# Deli Fresh Doggie Meat



## MMZero2009 (Jun 12, 2010)

Hi, I have recently been feeding my dog, kibble mixed with Deli Fresh meat, turkey, vegetables and rice, is this good? He also had diahrrea and that took care of the problem and he started pooping solid now, I just want to know if that is a good brand to be feeding him, thank you!


----------



## FloorCandy (Feb 19, 2009)

By deli fresh do you mean lunch meat?


----------



## performanceknls (Apr 4, 2009)

What kind of kibble and how much meat? I don't see an issue with it but I would give the meat as a treat not a main part of the meal. Veggies are always good but I would not do the rice, that is juts a filler and you are already feeding other foods.
IMO I would not feed my dogs that because it is expensive and they do not need it, it can pack on some weight on them maybe I don't want and I could cause a picky eater. Veggies I think are fine I was talking about the rice and meat.
If you want to do veggies and meat go raw.


----------



## MY MIKADO (Apr 7, 2006)

I think it would be better to buy chicken wings and livers rather than giving your dog deli meat. 

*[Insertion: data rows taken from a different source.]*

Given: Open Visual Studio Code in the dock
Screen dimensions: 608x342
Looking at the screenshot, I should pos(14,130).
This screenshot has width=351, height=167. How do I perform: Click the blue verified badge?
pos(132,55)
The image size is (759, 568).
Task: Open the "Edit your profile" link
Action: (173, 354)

I use rice when my dogs are ill I buy brown rice as it has more nutriants in it.


----------



## 00 S/C Lightning (Apr 7, 2010)

not to hijack...what if the table has clean unseasoned chicken left over? is it ok to dice and ass small portions to kibble. dosent really add a cost towards the kibble as it would be discarded. we also eat alot of sweet potatoes/white/yellow potatoes and sometimes the kids cannot finish them all off. is some small portions periodically ok? 

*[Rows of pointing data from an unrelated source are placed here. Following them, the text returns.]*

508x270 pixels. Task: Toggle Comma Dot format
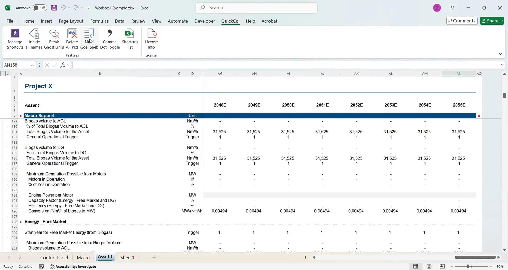pyautogui.click(x=110, y=39)
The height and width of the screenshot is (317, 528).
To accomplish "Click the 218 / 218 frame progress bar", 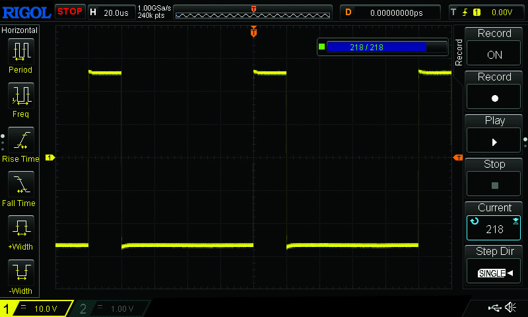I will point(377,47).
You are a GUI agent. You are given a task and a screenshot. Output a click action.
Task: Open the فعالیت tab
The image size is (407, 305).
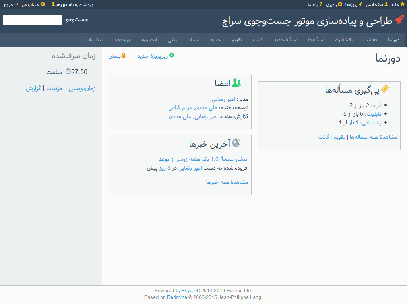click(x=370, y=40)
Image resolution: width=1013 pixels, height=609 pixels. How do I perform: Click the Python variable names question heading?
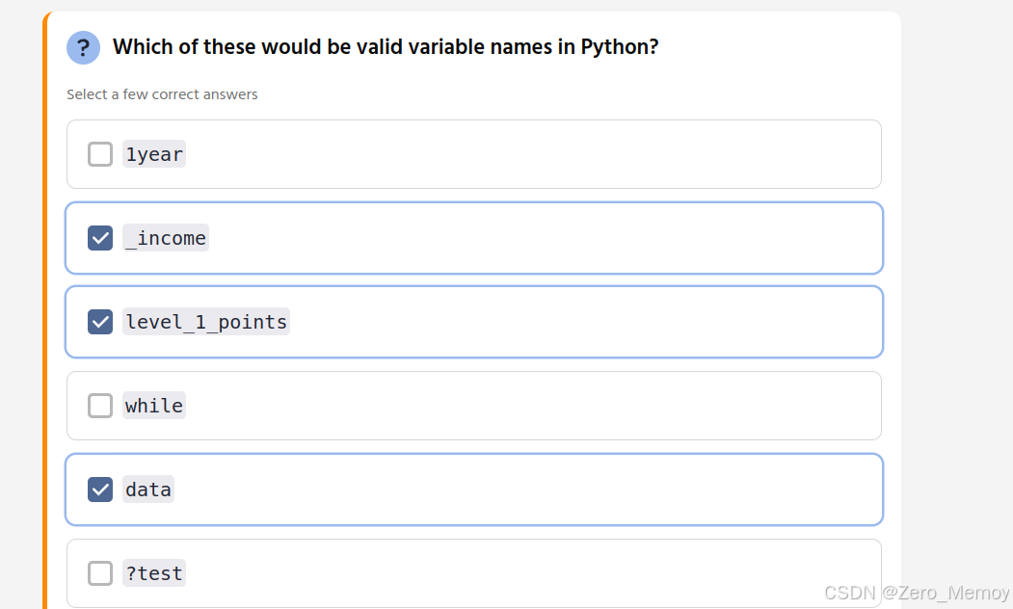(386, 47)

on walks when giving commands only i would reward onyx with the diced parts of chicken, again unseasoned small diced cubes


----------



## MY MIKADO (Apr 7, 2006)

Yes it is fine to give your dog the chicken and the potatoes.


----------



## FloorCandy (Feb 19, 2009)

performanceknls said:


> What kind of kibble and how much meat? I don't see an issue with it but I would give the meat as a treat not a main part of the meal. Veggies are always good but I would not do the rice, that is juts a filler and you are already feeding other foods.
> IMO I would not feed my dogs that because it is expensive and they do not need it, it can pack on some weight on them maybe I don't want and I could cause a picky eater. Veggies I think are fine I was talking about the rice and meat.
> If you want to do veggies and meat go raw.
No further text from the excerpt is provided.